When it comes to scaling, we can differentiate between vertical and horizontal scaling.

  • Vertical Scaling means that we simply increase the power of the database server - e.g. by upgrading its CPU.
  • Horizontal Scaling on the other hand means that more servers are added and the database is distributed across them. Hence you still work with one database but multiple servers that host it. Horizontal scaling adds more servers, vertical scaling more power to a single server. Due to the way data is stored (related tables vs unrelated collections), SQL databases generally support vertical scaling only - horizontal scaling is only possible for NoSQL databases.

SQL databases do know the concept of sharding but it comes with certain restrictions and is typically hard to implement. NoSQL databases natively support this and therefore make it way easier to split your database across multiple servers.

# The Right Choice

With the brief overview given, the question is: Which database solution should you work with?

There is no clear winner!

Both SQL and NoSQL are absolutely viable solutions. But they’re solutions to different problems - it comes down to your data and application in the end.

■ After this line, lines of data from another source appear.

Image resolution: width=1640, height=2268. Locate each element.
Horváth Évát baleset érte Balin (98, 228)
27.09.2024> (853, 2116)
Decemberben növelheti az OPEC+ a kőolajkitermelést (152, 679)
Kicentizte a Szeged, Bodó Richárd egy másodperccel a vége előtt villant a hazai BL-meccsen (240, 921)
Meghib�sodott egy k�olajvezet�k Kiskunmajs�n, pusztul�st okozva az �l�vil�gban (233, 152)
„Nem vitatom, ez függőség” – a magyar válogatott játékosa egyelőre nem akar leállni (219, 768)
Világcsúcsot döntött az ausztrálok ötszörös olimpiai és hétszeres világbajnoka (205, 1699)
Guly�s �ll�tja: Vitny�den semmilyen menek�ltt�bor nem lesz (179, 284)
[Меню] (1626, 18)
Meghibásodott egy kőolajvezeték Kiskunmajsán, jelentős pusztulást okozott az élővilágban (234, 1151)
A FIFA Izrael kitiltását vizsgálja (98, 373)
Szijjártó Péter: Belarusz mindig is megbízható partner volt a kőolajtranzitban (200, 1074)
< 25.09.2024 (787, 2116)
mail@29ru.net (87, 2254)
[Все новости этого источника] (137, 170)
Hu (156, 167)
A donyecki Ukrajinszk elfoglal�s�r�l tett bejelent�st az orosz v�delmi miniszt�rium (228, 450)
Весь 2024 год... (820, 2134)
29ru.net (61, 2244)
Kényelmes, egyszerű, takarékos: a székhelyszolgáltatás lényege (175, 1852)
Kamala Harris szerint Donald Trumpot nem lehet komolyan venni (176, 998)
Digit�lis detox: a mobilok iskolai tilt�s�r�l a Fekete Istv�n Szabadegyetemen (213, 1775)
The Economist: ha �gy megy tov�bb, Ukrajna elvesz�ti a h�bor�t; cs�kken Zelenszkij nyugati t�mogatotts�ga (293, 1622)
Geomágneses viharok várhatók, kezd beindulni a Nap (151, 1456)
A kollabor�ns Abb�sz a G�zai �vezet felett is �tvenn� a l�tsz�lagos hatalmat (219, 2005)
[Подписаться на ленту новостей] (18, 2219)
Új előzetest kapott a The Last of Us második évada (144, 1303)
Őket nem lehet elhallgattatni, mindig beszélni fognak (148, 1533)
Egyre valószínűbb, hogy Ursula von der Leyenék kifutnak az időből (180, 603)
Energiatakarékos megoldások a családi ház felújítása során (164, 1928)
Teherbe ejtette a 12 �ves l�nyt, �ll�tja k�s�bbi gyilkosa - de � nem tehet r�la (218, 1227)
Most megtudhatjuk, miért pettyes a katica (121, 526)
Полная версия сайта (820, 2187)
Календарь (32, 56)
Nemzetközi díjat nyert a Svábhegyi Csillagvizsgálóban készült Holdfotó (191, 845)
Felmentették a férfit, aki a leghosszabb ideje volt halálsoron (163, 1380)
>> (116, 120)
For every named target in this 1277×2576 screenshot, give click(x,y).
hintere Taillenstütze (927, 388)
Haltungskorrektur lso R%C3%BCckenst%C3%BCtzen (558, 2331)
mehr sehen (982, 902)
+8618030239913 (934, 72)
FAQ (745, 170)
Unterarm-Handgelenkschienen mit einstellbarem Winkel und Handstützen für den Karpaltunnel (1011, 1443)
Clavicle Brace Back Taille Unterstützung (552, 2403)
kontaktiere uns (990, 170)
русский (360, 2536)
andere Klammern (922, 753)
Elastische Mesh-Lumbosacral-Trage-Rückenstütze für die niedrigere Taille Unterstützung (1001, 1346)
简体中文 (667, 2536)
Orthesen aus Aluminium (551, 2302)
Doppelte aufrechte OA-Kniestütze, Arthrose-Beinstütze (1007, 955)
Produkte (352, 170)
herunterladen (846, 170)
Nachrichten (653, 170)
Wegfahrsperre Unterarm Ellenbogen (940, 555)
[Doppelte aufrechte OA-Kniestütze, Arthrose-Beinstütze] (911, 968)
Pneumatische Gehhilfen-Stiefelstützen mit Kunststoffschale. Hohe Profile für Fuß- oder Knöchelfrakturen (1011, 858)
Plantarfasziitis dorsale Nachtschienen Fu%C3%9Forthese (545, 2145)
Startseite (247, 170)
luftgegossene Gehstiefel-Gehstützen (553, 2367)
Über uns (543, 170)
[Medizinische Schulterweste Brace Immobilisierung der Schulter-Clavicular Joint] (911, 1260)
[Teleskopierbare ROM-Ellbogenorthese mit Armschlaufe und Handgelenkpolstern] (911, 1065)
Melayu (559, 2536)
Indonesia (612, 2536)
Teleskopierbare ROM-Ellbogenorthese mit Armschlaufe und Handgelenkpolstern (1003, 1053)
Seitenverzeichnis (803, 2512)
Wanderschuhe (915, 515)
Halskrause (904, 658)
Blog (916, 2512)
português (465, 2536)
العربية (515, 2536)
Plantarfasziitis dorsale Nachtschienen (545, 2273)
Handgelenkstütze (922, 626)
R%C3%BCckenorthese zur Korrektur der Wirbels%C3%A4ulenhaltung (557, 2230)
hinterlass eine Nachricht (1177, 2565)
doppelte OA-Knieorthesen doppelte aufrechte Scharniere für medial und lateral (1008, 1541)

Let’s summarize the key advantages of both approaches:

SQL

  • Clearly defined schema, data integrity is ensured
  • Relations allow you to store each data only once - no duplicates

NoSQL

  • Absence of a schema gives you more flexibility - you can adjust your stored data at any point and introduce new “fields”
  • Data is stored in the format your app needs it - this speeds up fetching the data
  • Vertical and horizontal scaling is possible, hence your database will be able to handle any amount of read/ write requests your app throws at it

And the disadvantages:

SQL

  • Less flexibility, data schema needs to be known and planned in advance (adjusting it later is difficult or maybe even impossible)
  • Relations can lead to very complex queries with a lot of JOIN statements
  • Horizontal scaling is hard, often only vertical scaling is possible - this means that you’ll face some growth limits (regarding throughput you can handle/ performance) at some point

NoSQL

  • Increased flexibility might lead you to work sloppy and postpone data structure decisions
  • Duplicate data means that you have to update multiple collections and documents if that data changes - not just one record in one table as you would do it in the SQL world

So when might SQL be best?

  • You got related data, used in different “chunks” in different parts of your app, that changes relatively often (you would have to update multiple collections all the time in a NoSQL world)
  • A clear schema is important to you and your data is unlikely to change (drastically)

When is NoSQL best?

  • Exact data requirements or the data itself is unknown or subject to change/ expand
  • You require high (read) throughput but you won’t change your data that often (i.e. you don’t need to update dozens of documents for one change all the time)
  • You need to scale your database horizontally (i.e. you store enormous amounts of data and have huge read and write throughput)

Obviously, you can structure your database in different ways. And depending on your structure, you might end up with a NoSQL database that mitigates some of the issues (e.g. you reduce the amount of duplicate write requests). The same is true for SQL databases: You can choose a structure that meets your data requirements and doesn’t lead to overly complicated JOIN statements.